Here's your report card
You know, sometimes I think we've already blown it.
Quote of note:
Walter Reid, director of the Millennium Ecosystem Assessment, said over the past 50 years humans had changed ecosystems more rapidly and extensively than any comparable period in human history."These changes have resulted in a substantial and largely irreversible loss to the biological diversity of the planet," Reid said.
U.N. Study: Earth's Health Deteriorating
- By CATHERINE McALOON, Associated Press Writer
Thursday, March 31, 2005
(03-31) 02:48 PST LONDON, United Kingdom (AP) --
Growing populations and expanding economic activity have strained the planet's ecosystems over the past half century, a trend that threatens international efforts to combat poverty and disease, a U.N.-sponsored study of the Earth's health warned on Wednesday.

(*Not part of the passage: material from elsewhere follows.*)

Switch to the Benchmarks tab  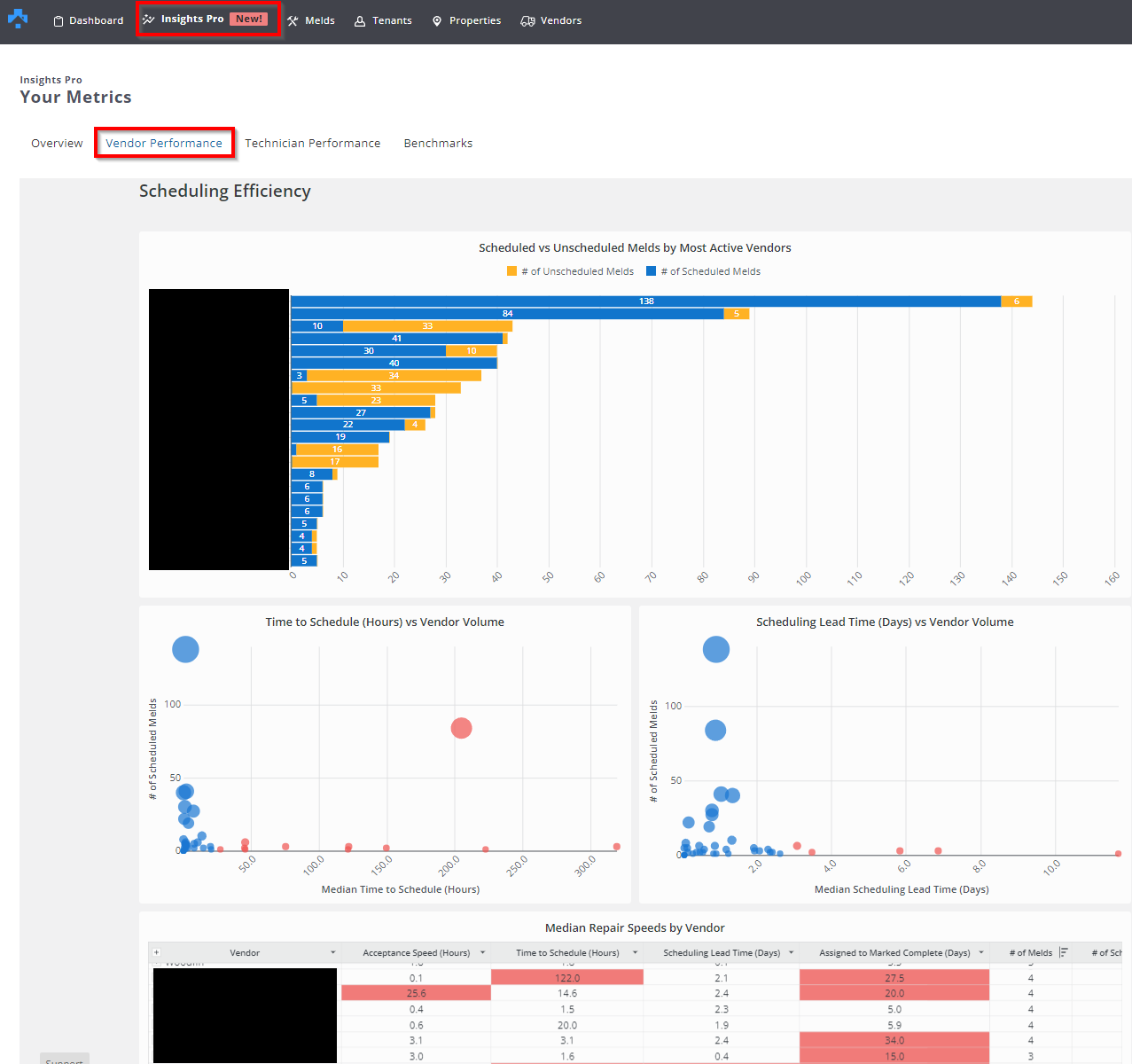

The four-year, $24 million Millennium Ecosystem Assessment found humans have caused heavy damage or depleted portions of the world's farmlands, forests and watercourses.
Unless nations adopt more eco-friendly policies, increased human demands for food, clean water and fuels could speed the disappearance of forests, fish and fresh water reserves and lead to more frequent disease outbreaks over the next 50 years, it warned.
"This report is essentially an audit of nature's economy and the audit shows that we have driven most of the accounts into the red," Jonathan Lash, a member of the Millennium Ecosystem Assessment board, said in London.
The report said degradation of ecosystems was a barrier to achieving development goals adopted at the U.N. Millennium Summit in Johannesburg, South Africa in September 2000: halving the proportion of people without access to clean water and basic sanitation by 2015 and improving the lives of 100 million slum dwellers by 2020.